> [Entries showing where items appear]:
++++++++

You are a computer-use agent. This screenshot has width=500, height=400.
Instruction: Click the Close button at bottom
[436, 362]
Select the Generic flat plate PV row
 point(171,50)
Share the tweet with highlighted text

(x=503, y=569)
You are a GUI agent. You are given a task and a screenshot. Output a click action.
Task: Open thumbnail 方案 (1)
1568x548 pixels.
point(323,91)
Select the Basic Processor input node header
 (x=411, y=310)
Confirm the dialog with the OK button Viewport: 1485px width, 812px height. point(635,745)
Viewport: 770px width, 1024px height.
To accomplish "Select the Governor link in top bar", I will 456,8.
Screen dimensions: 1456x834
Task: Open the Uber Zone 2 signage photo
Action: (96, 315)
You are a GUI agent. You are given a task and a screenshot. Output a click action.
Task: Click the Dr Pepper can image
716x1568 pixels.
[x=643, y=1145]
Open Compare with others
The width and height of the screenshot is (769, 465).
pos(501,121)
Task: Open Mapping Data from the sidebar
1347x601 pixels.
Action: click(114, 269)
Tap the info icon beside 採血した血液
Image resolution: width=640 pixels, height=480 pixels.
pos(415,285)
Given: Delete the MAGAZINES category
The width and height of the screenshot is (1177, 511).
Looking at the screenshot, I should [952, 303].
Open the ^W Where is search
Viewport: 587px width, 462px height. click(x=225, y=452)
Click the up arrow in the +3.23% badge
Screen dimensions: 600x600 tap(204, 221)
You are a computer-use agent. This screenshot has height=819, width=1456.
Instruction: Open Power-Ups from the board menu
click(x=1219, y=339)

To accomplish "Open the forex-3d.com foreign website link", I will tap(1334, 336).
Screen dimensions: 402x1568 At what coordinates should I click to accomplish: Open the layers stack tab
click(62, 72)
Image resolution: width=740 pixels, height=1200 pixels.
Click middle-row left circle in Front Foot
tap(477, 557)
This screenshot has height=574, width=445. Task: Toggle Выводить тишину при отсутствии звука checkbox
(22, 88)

++++++++

> [Exercise brief]: Copy every line of the data above without any changes.

> [Result of the task]:
You are a computer-use agent. This screenshot has width=500, height=400.
Instruction: Click the Close button at bottom
[436, 362]
Select the Generic flat plate PV row
 point(171,50)
Share the tweet with highlighted text

(x=503, y=569)
You are a GUI agent. You are given a task and a screenshot. Output a click action.
Task: Open thumbnail 方案 (1)
1568x548 pixels.
point(323,91)
Select the Basic Processor input node header
 (x=411, y=310)
Confirm the dialog with the OK button Viewport: 1485px width, 812px height. point(635,745)
Viewport: 770px width, 1024px height.
To accomplish "Select the Governor link in top bar", I will 456,8.
Screen dimensions: 1456x834
Task: Open the Uber Zone 2 signage photo
Action: (96, 315)
You are a GUI agent. You are given a task and a screenshot. Output a click action.
Task: Click the Dr Pepper can image
716x1568 pixels.
[x=643, y=1145]
Open Compare with others
The width and height of the screenshot is (769, 465).
pos(501,121)
Task: Open Mapping Data from the sidebar
1347x601 pixels.
Action: click(114, 269)
Tap the info icon beside 採血した血液
Image resolution: width=640 pixels, height=480 pixels.
pos(415,285)
Given: Delete the MAGAZINES category
The width and height of the screenshot is (1177, 511).
Looking at the screenshot, I should [952, 303].
Open the ^W Where is search
Viewport: 587px width, 462px height. click(x=225, y=452)
Click the up arrow in the +3.23% badge
Screen dimensions: 600x600 tap(204, 221)
You are a computer-use agent. This screenshot has height=819, width=1456.
Instruction: Open Power-Ups from the board menu
click(x=1219, y=339)

To accomplish "Open the forex-3d.com foreign website link", I will tap(1334, 336).
Screen dimensions: 402x1568 At what coordinates should I click to accomplish: Open the layers stack tab
click(62, 72)
Image resolution: width=740 pixels, height=1200 pixels.
Click middle-row left circle in Front Foot
tap(477, 557)
This screenshot has height=574, width=445. Task: Toggle Выводить тишину при отсутствии звука checkbox
(22, 88)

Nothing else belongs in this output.